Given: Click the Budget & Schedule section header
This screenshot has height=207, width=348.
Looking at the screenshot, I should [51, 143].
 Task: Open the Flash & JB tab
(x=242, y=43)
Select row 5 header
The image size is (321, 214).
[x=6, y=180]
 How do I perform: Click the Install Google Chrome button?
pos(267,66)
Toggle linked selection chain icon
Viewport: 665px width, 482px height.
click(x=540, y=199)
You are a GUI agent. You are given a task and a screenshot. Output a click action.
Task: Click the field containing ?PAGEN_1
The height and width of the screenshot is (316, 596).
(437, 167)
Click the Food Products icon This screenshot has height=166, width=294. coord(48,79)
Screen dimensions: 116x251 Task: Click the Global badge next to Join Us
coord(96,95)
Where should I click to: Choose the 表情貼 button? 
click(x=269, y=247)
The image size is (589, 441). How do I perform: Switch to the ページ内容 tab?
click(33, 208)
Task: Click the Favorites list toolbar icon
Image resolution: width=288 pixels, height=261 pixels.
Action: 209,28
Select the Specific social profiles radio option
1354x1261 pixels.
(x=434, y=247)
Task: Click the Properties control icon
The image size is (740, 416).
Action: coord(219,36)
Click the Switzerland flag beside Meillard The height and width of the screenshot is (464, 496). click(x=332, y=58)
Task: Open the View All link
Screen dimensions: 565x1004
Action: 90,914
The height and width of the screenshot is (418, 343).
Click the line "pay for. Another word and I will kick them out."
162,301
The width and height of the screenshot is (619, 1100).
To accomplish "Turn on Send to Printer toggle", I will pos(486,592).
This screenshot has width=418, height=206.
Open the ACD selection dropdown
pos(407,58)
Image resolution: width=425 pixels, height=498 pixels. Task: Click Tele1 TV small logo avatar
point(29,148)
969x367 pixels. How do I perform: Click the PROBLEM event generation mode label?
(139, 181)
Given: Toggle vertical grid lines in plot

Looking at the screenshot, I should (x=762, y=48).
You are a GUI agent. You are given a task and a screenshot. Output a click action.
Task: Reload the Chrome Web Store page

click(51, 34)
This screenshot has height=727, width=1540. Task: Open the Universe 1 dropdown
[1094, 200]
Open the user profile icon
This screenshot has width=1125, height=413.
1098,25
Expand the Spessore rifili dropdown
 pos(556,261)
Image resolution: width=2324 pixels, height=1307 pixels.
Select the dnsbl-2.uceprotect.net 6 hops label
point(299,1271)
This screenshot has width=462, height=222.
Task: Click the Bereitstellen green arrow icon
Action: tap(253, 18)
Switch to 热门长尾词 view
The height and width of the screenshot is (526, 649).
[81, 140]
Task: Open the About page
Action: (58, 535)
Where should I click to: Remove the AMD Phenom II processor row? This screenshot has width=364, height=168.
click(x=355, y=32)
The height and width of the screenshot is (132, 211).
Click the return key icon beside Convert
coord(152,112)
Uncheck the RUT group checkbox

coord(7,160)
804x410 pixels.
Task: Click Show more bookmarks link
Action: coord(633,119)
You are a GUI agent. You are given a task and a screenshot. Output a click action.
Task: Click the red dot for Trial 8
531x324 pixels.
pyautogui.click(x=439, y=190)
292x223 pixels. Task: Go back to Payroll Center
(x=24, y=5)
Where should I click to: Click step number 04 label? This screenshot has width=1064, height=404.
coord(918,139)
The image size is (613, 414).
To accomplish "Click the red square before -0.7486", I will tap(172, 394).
★ ★ ★
* **To be done**:
Duplicate every one of the entries above, keeping each line exactly as it appears.

* **Written response**:
Given: Click the Budget & Schedule section header
This screenshot has height=207, width=348.
Looking at the screenshot, I should [51, 143].
 Task: Open the Flash & JB tab
(x=242, y=43)
Select row 5 header
The image size is (321, 214).
[x=6, y=180]
 How do I perform: Click the Install Google Chrome button?
pos(267,66)
Toggle linked selection chain icon
Viewport: 665px width, 482px height.
click(x=540, y=199)
You are a GUI agent. You are given a task and a screenshot. Output a click action.
Task: Click the field containing ?PAGEN_1
The height and width of the screenshot is (316, 596).
(437, 167)
Click the Food Products icon This screenshot has height=166, width=294. coord(48,79)
Screen dimensions: 116x251 Task: Click the Global badge next to Join Us
coord(96,95)
Where should I click to: Choose the 表情貼 button? 
click(x=269, y=247)
The image size is (589, 441). How do I perform: Switch to the ページ内容 tab?
click(33, 208)
Task: Click the Favorites list toolbar icon
Image resolution: width=288 pixels, height=261 pixels.
Action: 209,28
Select the Specific social profiles radio option
1354x1261 pixels.
(x=434, y=247)
Task: Click the Properties control icon
The image size is (740, 416).
Action: coord(219,36)
Click the Switzerland flag beside Meillard The height and width of the screenshot is (464, 496). click(x=332, y=58)
Task: Open the View All link
Screen dimensions: 565x1004
Action: 90,914
The height and width of the screenshot is (418, 343).
Click the line "pay for. Another word and I will kick them out."
162,301
The width and height of the screenshot is (619, 1100).
To accomplish "Turn on Send to Printer toggle", I will pos(486,592).
This screenshot has width=418, height=206.
Open the ACD selection dropdown
pos(407,58)
Image resolution: width=425 pixels, height=498 pixels. Task: Click Tele1 TV small logo avatar
point(29,148)
969x367 pixels. How do I perform: Click the PROBLEM event generation mode label?
(139, 181)
Given: Toggle vertical grid lines in plot

Looking at the screenshot, I should (x=762, y=48).
You are a GUI agent. You are given a task and a screenshot. Output a click action.
Task: Reload the Chrome Web Store page

click(51, 34)
This screenshot has height=727, width=1540. Task: Open the Universe 1 dropdown
[1094, 200]
Open the user profile icon
This screenshot has width=1125, height=413.
1098,25
Expand the Spessore rifili dropdown
 pos(556,261)
Image resolution: width=2324 pixels, height=1307 pixels.
Select the dnsbl-2.uceprotect.net 6 hops label
point(299,1271)
This screenshot has width=462, height=222.
Task: Click the Bereitstellen green arrow icon
Action: tap(253, 18)
Switch to 热门长尾词 view
The height and width of the screenshot is (526, 649).
[81, 140]
Task: Open the About page
Action: (58, 535)
Where should I click to: Remove the AMD Phenom II processor row? This screenshot has width=364, height=168.
click(x=355, y=32)
The height and width of the screenshot is (132, 211).
Click the return key icon beside Convert
coord(152,112)
Uncheck the RUT group checkbox

coord(7,160)
804x410 pixels.
Task: Click Show more bookmarks link
Action: coord(633,119)
You are a GUI agent. You are given a task and a screenshot. Output a click action.
Task: Click the red dot for Trial 8
531x324 pixels.
pyautogui.click(x=439, y=190)
292x223 pixels. Task: Go back to Payroll Center
(x=24, y=5)
Where should I click to: Click step number 04 label? This screenshot has width=1064, height=404.
coord(918,139)
The image size is (613, 414).
To accomplish "Click the red square before -0.7486", I will tap(172, 394).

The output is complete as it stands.